Team members must have logical and critical thinking, because the extent of the claim that can be asserted depends on the circumstances of the case. They also should not be easily intimidated by attorneys and insurance adjusters; they should know the plan’s rights and should have updated training, especially in privacy and security, she said.

Measuring Outcomes

When measuring the subrogation team’s performance, it’s a mistake to just look at the dollar amount of recoveries and the number of cases. It’s a better idea to take into account how hard the case was, and how thorough the work had to be to bring it to fruition, according to Longo. For example, cases on behalf of Medicare and Medicaid plans are easier because plan rights are stronger (because they rely on special federal laws to defend government money) and more clearly spelled out. On the other hand, commercial cases have more variables, for example, because they might involve, or rely on, state law.

Technology and Tools

Technology should be used to optimize the recovery process and measure how well the subrogation program is performing.

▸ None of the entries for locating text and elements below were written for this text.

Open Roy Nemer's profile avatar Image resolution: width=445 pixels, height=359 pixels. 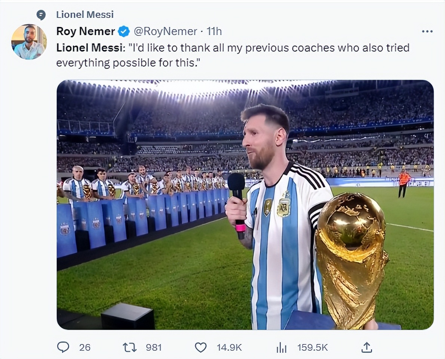29,42
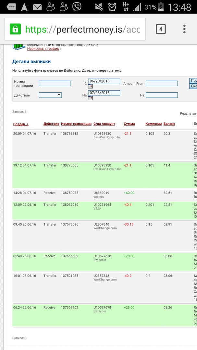Click the amount На (to) input field

162,95
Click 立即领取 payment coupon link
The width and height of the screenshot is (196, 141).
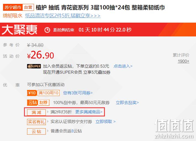(x=105, y=121)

A good tool for the recovery process is cloud technology, she said. Cloud storage servers enable users to quickly upload claims and run identification processes. They are scalable, meaning their capacity can be quickly and cheaply expanded. Furthermore, Congress recently proclaimed that they are business associates so now they are covered under HIPAA’s privacy law, Longo said.

Cases are better managed by automating with digital technologies. For example, imaging technology enables plans to digitize all incoming and outgoing correspondence. Bar coding on investigation letters or questionnaires enables those documents to be automatically associated with the case upon their return. Software can create an automatic time stamp on every activity for each case along the line. Automated recordstrigger updates every time a document is added to or subtracted from a case, when a party is called or receives a letter; in sum, every move in the case gets a timed and dated record. Then software can create a detailed activity report, which will be more efficient and accurate than gathering case activity by hand.

She recommended auto-generated correspondence, including investigation letters when cases are created and standardized documentation creation at other key phases of the case. Automated case assignments are recommended so that depending on the case, certain experts get certain kinds of cases depending on whether plans are self-funded or fully insured; or commercial plans versus Medicare/Medicaid.

Automated reminders also can help the plan not fail to meet important deadlines. The subrogation department may want to wait 30 days after making an information request to receive a reply, so when the initial letter goes out, an action item is automatically created to follow up with the other side if no response is received in that time. Likewise, if the plan has been asked for information and a reply is due within 30 days, automated reminders can prevent deadlines from being missed.

Longo also recommended getting certified for data security using a third-party reviewer of policies, and taking out cyber insurance coverage for security breaches and the cost of consumer notification in the event of a data breach.

Transparency and Quality Control

Full access to cases and internal auditing drives better results and quality, even though it might be hard for team members and leaders to admit the shortcomings that are revealed. “Dashboard” technology leads the way, including real-time access to progress and recoveries, metrics showing team and program performance, records on how quickly cases are moved along and settlement amounts.